ASSIGNMENT: Wherever the word "legend" occurs in the listing below, copy that whole line.

----------

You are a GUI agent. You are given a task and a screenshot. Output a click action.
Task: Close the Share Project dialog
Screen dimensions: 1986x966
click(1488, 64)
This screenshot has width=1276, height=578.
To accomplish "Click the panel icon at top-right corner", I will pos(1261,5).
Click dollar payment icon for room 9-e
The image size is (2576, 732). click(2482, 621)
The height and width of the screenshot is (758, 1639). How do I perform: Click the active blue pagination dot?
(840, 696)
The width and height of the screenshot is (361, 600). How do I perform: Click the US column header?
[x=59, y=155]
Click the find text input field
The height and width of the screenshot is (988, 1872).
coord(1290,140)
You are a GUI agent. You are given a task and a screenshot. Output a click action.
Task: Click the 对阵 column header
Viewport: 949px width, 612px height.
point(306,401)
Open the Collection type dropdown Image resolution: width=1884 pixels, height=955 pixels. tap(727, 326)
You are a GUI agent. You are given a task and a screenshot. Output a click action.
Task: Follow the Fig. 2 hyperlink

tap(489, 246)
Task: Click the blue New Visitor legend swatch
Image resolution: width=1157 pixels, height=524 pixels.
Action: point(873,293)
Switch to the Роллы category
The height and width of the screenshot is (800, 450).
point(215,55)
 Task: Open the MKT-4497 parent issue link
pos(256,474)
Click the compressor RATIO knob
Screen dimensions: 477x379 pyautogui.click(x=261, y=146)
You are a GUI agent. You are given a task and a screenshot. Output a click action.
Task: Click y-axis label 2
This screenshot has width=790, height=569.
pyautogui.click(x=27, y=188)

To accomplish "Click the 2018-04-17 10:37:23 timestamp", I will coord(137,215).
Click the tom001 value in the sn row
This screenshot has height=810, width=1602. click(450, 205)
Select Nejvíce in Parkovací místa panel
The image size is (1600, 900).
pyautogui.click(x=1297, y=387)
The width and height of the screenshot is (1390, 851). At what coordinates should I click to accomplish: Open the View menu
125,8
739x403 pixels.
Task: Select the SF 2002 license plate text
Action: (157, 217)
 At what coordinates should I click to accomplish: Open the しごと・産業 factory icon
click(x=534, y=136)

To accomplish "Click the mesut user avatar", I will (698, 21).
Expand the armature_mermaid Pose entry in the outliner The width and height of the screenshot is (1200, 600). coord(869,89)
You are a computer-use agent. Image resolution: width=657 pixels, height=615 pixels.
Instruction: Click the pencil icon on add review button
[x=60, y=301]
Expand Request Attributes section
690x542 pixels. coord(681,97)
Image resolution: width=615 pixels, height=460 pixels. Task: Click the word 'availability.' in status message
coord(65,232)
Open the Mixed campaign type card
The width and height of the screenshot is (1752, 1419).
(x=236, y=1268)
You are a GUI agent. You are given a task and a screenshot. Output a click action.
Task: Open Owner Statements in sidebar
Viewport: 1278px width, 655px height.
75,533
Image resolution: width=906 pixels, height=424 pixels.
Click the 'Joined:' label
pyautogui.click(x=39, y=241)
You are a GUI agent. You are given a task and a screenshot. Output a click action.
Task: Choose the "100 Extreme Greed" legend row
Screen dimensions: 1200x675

----------

RESULT OF THE EXERCISE:
Task: Click the blue New Visitor legend swatch
Task: Choose the "100 Extreme Greed" legend row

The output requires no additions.